## PAGE EXTRACT
# Gen 2 text messages vs Gen 1



## neile300c (Jul 8, 2014)

On my 14 Gen 1 with mylink, I could get my texts on the screen. On my Gen 2, 16, I don't unless I have Android carplay hooked up. Anyway to get it to work thru Bluetooth like the Gen 1 ( I have the standard 7" screen.


----------



## posidon42 (Feb 9, 2014)

Not that I've found. USB and car play seems to be required.


----------



## Bluman (Oct 1, 2011)

posidon42 said:


> Not that I've found. USB and car play seems to be required.


Car play not needed. make sure your show notification tab is on (settings - bluetooth - chevrolet mylink ) 
this is for an Iphone but should be same in Android.


----------



## neile300c (Jul 8, 2014)

On my Android, message access is not available like it was on my old cruze to turn it on. When I had an Equinox loaner, with the old mylink, it worked, where this option is availalble. But not on my new 16 Cruze




Bluman said:


> Car play not needed. make sure your show notification tab is on (settings - bluetooth - chevrolet mylink )

## ITEMS
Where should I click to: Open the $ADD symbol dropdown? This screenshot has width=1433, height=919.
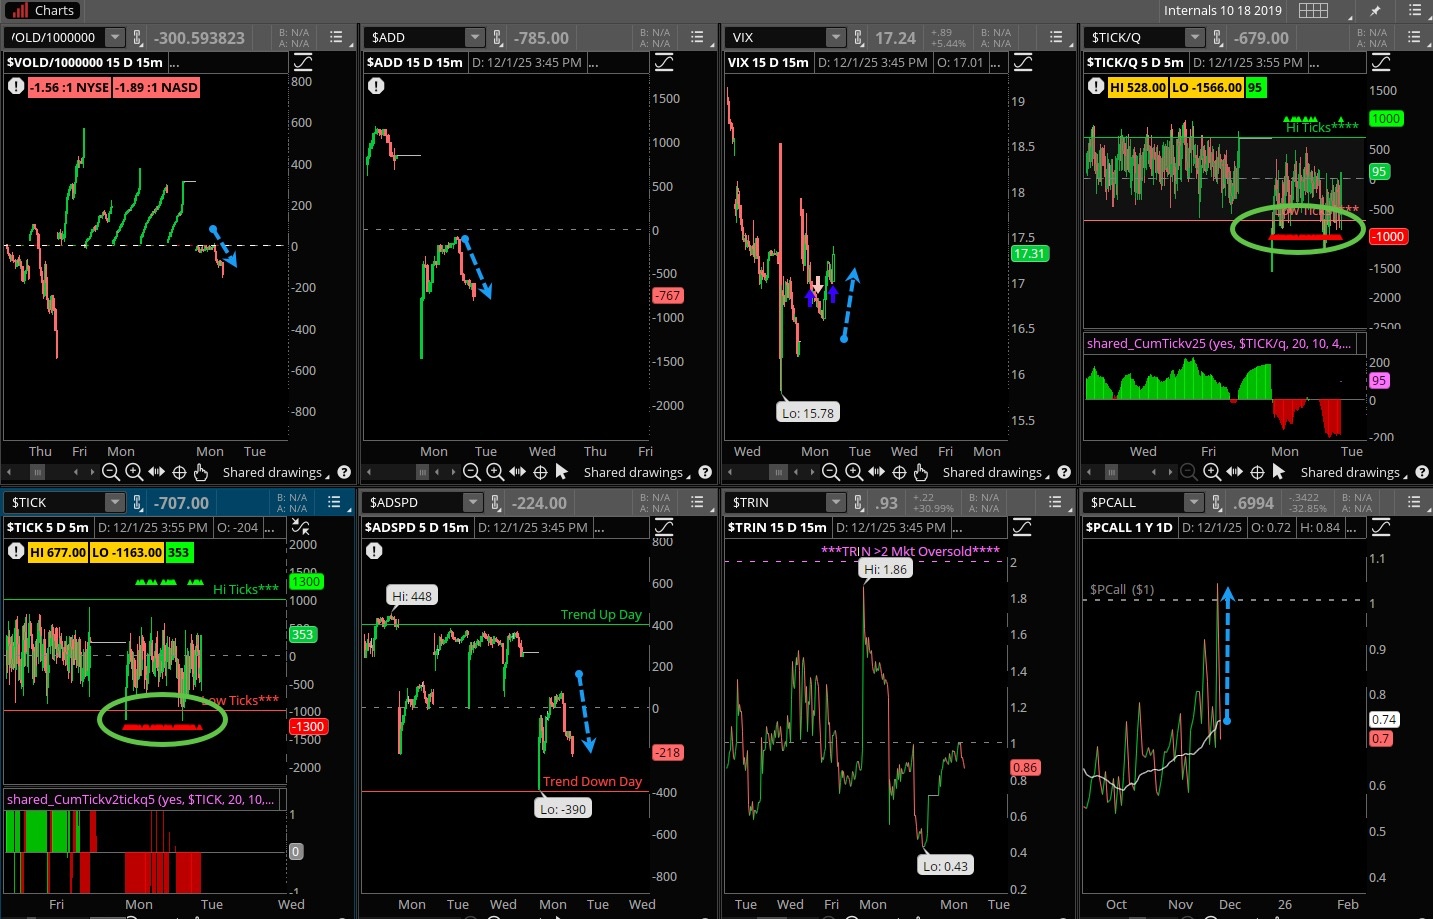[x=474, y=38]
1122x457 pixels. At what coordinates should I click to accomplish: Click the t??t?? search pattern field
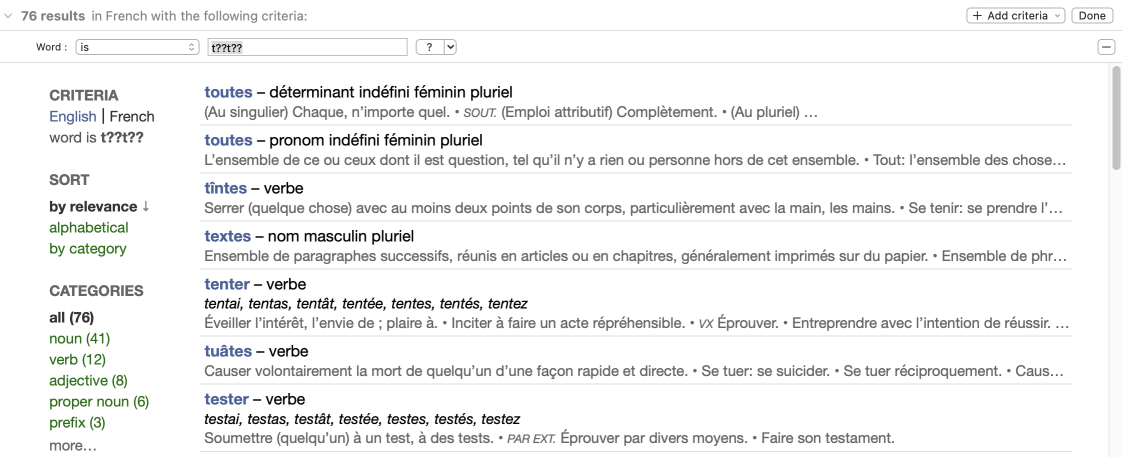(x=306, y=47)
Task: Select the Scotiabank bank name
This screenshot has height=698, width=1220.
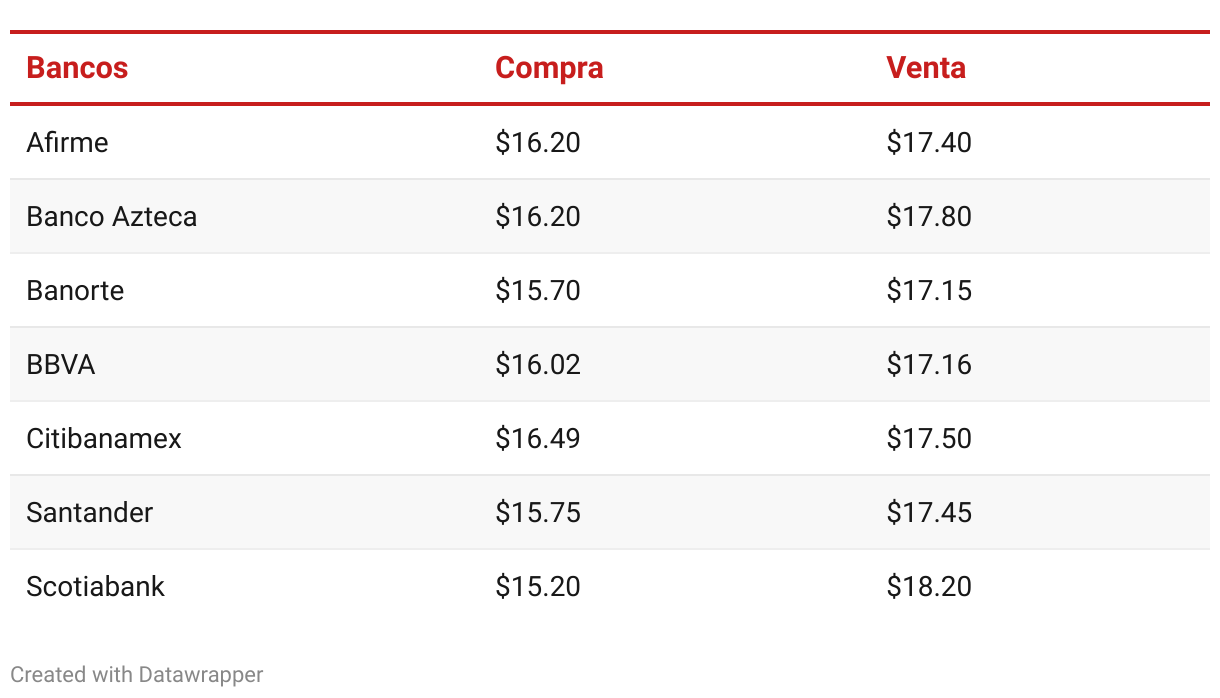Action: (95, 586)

--

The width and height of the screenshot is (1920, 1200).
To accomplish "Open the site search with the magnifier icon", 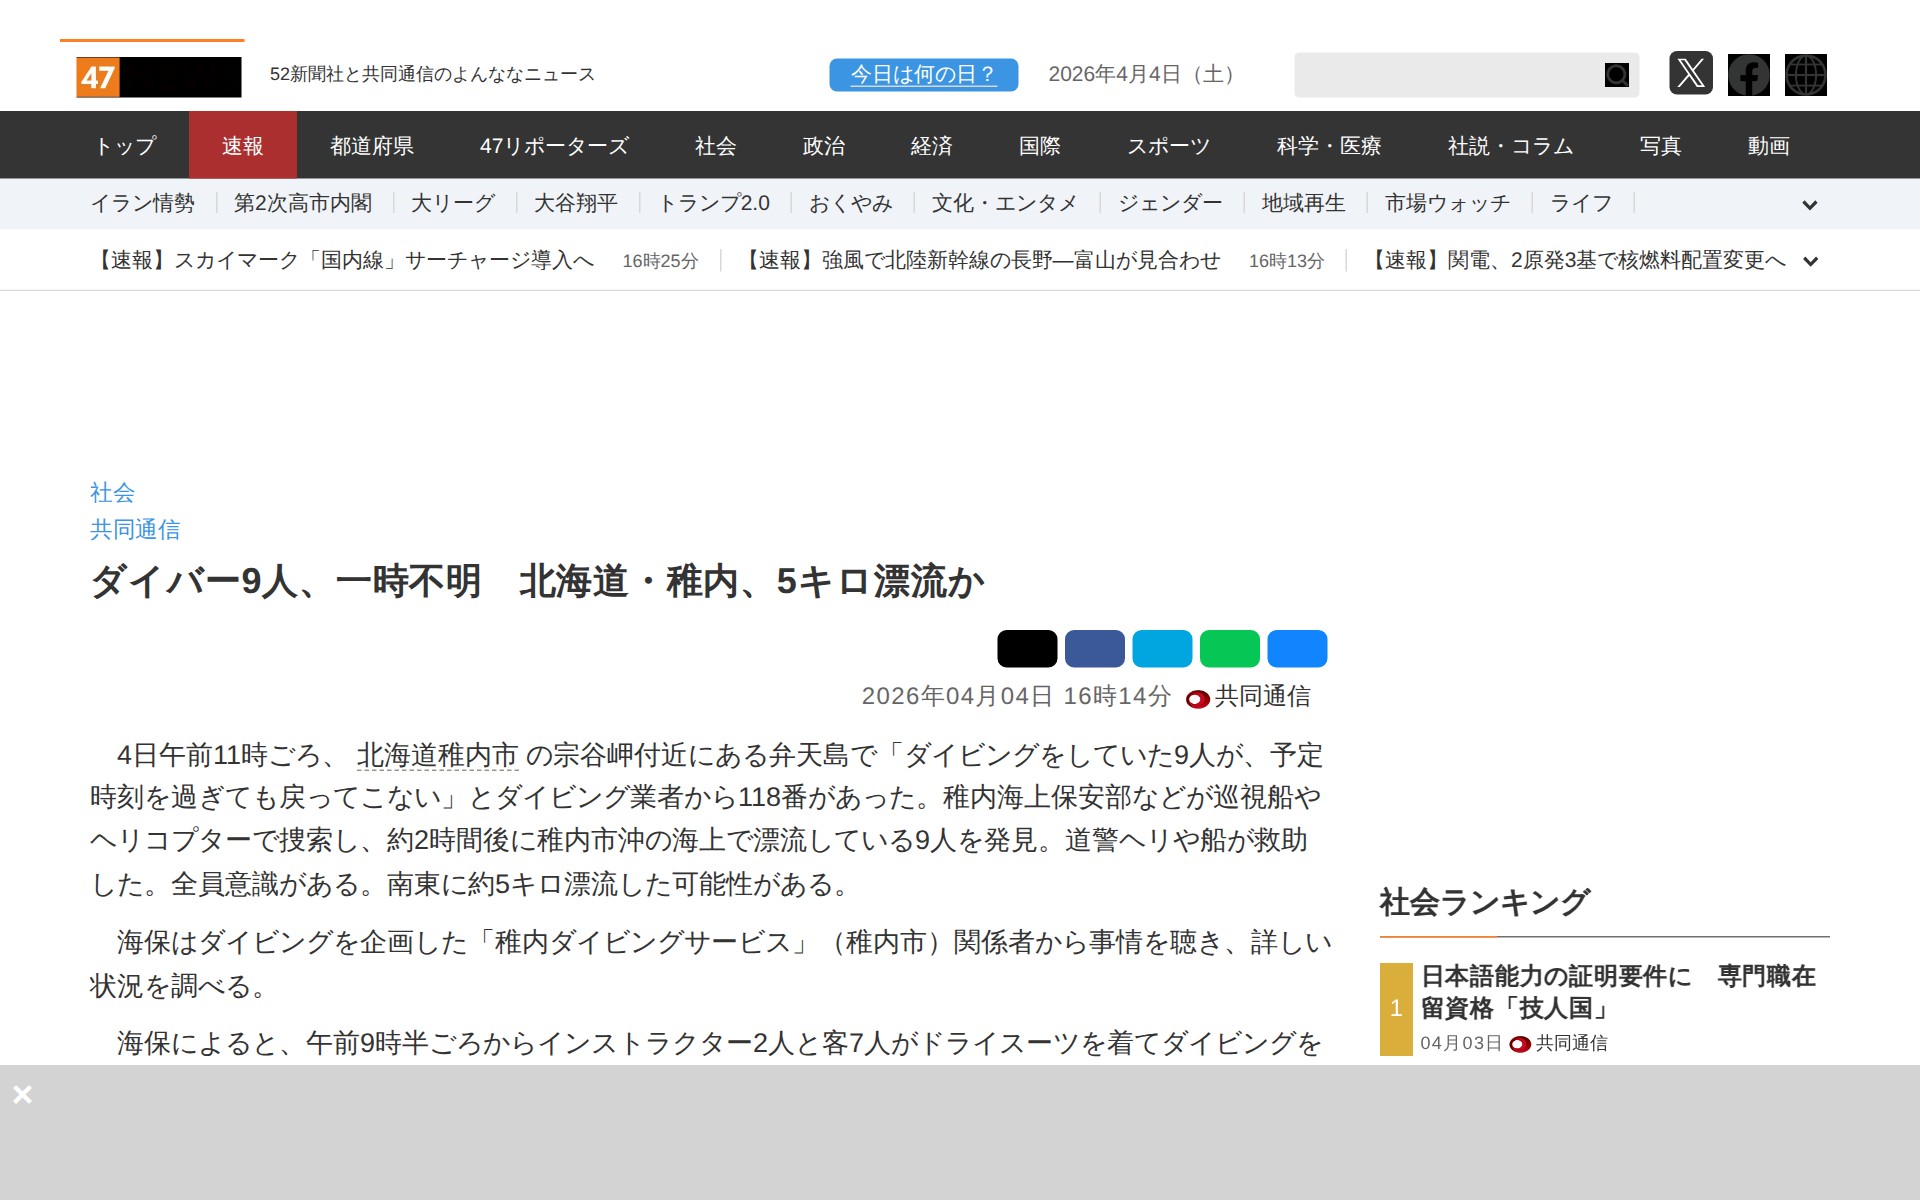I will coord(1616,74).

--

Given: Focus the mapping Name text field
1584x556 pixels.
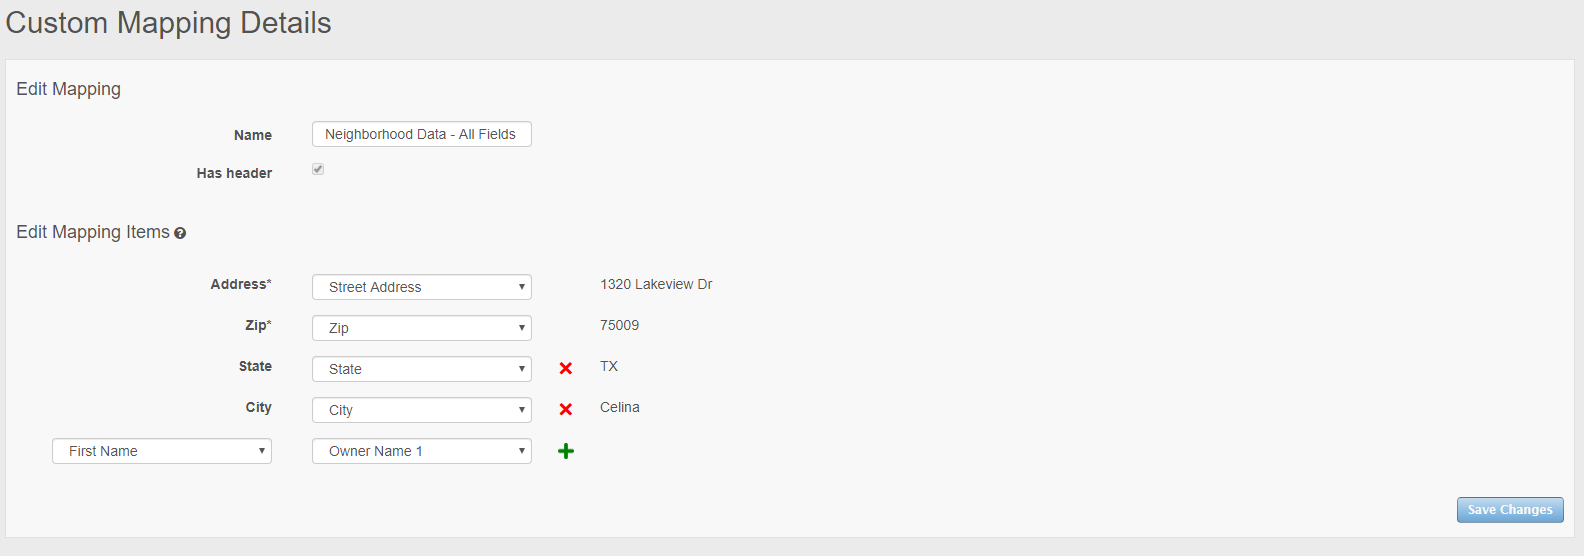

## WORK INSTRUCTIONS
A: Answer these from the forum thread on Gen 2 text messages, each on its own line:
(i) What screen does neile300c say is installed?
(ii) What does posidon42 say seems to be required?
(iii) Through what path does Bluman say the show notification tab is found?
B: Transcribe the forum thread on Gen 2 text messages from "# Gen 2 text" to "(Feb 9, 2014)".
C: Go on with the forum thread on Gen 2 text messages from the point where it stops.

## RESULTS BY TASK
A:
(i) The standard 7" screen.
(ii) USB and car play.
(iii) Settings - bluetooth - chevrolet mylink.

B:
# Gen 2 text messages vs Gen 1



## neile300c (Jul 8, 2014)

On my 14 Gen 1 with mylink, I could get my texts on the screen. On my Gen 2, 16, I don't unless I have Android carplay hooked up. Anyway to get it to work thru Bluetooth like the Gen 1 ( I have the standard 7" screen.


----------



## posidon42 (Feb 9, 2014)

C:
> this is for an Iphone but should be same in Android.


----------



## jblackburn (Apr 14, 2012)

Yeah, see if there's anything in the Bluetooth device properties on your phone. 

























Kinda cool actually.


----------



## neile300c (Jul 8, 2014)

I guess the 7" doesn't have this option like the old mylink and the 8" does. Like I said, it doesn't show in my Bluetooth settings on my phone.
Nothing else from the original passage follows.